Die Forschungsergebnisse offenbaren nicht nur, was man ohnehin erwartet (dass beispielsweise umständliche Informationstafeln stören), sondern auch (zunächst) Verwirrendes. So wünschten sich Gymnasiasten der siebten Klasse zwar Abwechslung, aber nicht in solcher Weise, dass zum Beispiel verschiedene Medien (wie Musik, Filme, Flyer) und Aktivitäten (wie Fischleder anfassen oder Mosaik legen) eingesetzt werden. Die Begründung der energischen Ablehnung solcher Formen von Abwechslung liegt darin, dass die Schüler sich an ihre Grundschulzeit und an das Stationenlernen erinnert fühlen. Sie beschrieben das folgendermaßen: „In der einen Ecke bellt der Hund, in der nächsten kann man ihn streicheln und so weiter.“ Interessant ist, dass Schüler durchaus bereit sind, dem Museum einen eigenen Charakter zuzugestehen, sie erwarten nicht das Angebot eines Freizeitparks. Ihr Wunsch ist vor allem, als Gäste willkommen zu sein. Und dazu gehört wesentlich, dass versucht wird, ihnen verständlich zu machen, was es zu sehen gibt.

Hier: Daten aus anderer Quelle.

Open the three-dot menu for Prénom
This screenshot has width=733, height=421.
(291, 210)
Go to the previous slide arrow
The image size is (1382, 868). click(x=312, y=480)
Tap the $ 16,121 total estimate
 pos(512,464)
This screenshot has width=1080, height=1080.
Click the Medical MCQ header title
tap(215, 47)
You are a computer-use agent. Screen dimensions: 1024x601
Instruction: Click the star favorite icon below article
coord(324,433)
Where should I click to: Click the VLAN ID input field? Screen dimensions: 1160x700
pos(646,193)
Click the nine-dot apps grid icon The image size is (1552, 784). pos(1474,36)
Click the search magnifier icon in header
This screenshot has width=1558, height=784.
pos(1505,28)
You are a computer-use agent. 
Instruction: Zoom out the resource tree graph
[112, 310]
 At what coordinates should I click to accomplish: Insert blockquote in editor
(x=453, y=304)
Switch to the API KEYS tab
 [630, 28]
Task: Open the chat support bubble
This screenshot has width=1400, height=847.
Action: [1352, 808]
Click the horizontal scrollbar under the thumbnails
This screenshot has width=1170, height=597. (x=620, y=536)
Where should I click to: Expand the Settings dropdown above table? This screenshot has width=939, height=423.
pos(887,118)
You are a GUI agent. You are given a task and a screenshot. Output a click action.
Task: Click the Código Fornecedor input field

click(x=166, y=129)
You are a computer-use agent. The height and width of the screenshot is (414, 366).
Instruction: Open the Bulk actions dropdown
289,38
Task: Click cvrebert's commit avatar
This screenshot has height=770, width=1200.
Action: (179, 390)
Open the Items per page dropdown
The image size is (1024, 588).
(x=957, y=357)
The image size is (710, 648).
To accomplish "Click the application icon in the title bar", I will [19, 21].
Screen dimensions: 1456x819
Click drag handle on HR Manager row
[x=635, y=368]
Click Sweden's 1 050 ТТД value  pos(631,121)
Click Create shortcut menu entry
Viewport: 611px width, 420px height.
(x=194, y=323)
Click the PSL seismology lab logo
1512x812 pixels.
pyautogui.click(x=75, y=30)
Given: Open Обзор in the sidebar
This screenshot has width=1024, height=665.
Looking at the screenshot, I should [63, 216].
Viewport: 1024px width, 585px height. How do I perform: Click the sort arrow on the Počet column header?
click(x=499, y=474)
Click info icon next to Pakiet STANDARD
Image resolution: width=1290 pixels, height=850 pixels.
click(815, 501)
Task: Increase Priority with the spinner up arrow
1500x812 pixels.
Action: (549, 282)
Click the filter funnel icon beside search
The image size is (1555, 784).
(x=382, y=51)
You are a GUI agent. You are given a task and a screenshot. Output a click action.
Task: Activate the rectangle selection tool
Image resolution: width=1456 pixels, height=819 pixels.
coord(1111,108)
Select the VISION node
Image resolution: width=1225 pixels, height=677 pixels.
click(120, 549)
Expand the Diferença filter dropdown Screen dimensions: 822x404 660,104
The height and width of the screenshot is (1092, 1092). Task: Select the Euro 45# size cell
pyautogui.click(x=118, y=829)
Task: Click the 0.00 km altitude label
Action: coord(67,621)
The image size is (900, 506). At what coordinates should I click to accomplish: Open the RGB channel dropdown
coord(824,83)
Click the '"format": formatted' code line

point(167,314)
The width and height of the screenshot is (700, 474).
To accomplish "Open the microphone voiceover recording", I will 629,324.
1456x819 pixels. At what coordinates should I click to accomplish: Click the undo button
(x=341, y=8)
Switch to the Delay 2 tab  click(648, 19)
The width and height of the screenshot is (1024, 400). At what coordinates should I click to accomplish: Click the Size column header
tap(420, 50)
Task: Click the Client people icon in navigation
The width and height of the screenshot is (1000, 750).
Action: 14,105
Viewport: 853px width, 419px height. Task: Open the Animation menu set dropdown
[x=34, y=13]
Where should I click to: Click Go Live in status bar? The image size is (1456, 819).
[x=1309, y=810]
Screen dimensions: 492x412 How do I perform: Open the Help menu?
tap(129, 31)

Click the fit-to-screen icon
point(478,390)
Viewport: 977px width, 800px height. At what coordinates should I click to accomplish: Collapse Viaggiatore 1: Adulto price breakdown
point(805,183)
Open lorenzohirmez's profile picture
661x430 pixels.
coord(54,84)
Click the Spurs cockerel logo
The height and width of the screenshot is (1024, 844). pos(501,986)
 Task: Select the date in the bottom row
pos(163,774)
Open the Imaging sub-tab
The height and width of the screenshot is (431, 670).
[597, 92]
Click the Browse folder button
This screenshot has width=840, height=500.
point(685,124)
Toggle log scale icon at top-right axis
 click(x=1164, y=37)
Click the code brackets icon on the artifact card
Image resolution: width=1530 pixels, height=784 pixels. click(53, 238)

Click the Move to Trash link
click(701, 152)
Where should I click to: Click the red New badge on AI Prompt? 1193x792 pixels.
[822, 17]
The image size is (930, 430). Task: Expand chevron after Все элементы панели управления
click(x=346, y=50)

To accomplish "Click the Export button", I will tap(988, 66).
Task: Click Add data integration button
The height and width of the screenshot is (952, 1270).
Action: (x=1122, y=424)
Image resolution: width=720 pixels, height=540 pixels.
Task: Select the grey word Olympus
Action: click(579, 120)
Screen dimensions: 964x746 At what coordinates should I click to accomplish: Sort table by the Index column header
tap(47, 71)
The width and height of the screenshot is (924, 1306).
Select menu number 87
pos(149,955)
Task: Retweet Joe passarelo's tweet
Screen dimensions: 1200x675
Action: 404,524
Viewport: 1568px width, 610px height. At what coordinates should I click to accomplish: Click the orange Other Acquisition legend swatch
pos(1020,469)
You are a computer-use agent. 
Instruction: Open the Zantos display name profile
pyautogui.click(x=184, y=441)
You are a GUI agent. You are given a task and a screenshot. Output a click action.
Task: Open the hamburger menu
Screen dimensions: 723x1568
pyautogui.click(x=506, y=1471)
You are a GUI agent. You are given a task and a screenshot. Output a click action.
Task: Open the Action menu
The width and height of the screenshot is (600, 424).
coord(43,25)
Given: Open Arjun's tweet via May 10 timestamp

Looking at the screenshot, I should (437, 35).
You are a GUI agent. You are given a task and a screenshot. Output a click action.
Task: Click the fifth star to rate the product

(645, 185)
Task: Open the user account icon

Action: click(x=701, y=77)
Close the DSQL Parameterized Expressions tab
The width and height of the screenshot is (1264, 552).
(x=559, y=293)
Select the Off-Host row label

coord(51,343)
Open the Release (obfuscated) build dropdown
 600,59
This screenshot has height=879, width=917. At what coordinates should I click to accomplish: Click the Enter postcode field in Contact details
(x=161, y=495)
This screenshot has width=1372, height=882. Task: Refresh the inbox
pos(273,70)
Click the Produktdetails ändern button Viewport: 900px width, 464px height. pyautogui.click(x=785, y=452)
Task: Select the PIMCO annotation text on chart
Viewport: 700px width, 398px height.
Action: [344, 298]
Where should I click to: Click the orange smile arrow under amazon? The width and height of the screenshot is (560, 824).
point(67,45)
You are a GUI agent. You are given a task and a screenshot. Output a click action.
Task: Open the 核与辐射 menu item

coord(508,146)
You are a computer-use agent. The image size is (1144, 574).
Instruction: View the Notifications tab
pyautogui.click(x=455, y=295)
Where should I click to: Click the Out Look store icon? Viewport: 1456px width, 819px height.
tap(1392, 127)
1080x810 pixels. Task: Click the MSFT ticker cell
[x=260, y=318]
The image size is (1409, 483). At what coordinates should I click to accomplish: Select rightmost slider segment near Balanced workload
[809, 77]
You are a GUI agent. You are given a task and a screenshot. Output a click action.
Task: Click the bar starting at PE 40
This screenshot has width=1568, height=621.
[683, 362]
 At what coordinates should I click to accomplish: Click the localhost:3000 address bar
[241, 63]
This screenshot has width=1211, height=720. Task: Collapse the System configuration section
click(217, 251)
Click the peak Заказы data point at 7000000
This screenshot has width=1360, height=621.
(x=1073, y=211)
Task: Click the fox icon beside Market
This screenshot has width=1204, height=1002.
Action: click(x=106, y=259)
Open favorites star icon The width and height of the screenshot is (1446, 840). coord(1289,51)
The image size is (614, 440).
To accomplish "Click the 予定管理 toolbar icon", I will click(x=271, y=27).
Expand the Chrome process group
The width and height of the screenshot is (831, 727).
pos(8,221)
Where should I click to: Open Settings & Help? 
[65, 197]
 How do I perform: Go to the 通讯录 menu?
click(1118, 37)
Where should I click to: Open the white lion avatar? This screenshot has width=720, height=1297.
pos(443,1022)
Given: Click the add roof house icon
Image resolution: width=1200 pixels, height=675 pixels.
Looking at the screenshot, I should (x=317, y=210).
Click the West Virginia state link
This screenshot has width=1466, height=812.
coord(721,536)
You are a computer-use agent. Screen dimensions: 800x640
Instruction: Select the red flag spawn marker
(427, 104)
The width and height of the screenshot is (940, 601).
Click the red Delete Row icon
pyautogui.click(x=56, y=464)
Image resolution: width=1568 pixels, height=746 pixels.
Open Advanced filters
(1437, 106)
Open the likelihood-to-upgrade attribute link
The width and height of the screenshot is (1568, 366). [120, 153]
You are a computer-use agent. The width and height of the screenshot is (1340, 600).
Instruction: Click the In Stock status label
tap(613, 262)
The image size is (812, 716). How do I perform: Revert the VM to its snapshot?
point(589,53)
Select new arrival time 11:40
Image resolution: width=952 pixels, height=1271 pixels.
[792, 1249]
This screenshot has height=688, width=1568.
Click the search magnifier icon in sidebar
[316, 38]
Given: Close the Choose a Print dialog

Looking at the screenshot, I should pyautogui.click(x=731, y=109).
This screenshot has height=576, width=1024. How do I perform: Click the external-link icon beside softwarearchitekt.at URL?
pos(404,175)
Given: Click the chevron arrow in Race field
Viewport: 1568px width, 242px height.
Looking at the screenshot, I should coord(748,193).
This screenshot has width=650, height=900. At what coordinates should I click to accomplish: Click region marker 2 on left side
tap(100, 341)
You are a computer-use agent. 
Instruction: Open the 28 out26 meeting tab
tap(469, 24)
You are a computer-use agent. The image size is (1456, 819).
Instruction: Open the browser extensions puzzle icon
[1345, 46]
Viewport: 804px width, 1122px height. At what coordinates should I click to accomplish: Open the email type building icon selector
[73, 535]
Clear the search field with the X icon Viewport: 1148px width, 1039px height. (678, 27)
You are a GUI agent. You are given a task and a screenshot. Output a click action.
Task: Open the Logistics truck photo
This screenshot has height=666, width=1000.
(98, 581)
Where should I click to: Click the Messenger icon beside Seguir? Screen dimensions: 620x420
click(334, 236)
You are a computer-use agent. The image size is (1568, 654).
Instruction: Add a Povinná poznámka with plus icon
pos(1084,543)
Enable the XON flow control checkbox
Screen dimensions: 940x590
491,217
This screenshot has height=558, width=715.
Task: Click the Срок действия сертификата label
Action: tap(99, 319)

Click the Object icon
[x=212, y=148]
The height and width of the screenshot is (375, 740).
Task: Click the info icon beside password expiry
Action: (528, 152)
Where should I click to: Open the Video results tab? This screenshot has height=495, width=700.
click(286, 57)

An solchen Ergebnissen werden die besonderen Schwierigkeiten der Besucherforschung im Museum anschaulich. Es gibt nicht ‚den‘ Besucher oder ‚den‘ genormten Museumsbesuch. Um möglichen Wirkungen eines Museumsbesuchs auf die Spur zu kommen, sind Instrumente erforderlich, die emotionale und kognitive Prozesse sensibel erfassen. Die bisherigen Ergebnisse der Forscher lassen erkennen, dass neben gebräuchlichen Methoden der Besucherforschung ein spezielles Interviewverfahren, die Repertory Grid Methodik, die Befunde der bisherigen Forschung um Einblicke in die subjektive Verarbeitung von Museumsangeboten erweitert. Mit diesem Verfahren, lassen sich die Erfahrungen der Besucher differenziert erfassen. Die damit gefundenen Ergebnisse informieren nicht nur darüber, ob oder wie sehr die Besucher das Angebot schätzen, sondern auch, warum.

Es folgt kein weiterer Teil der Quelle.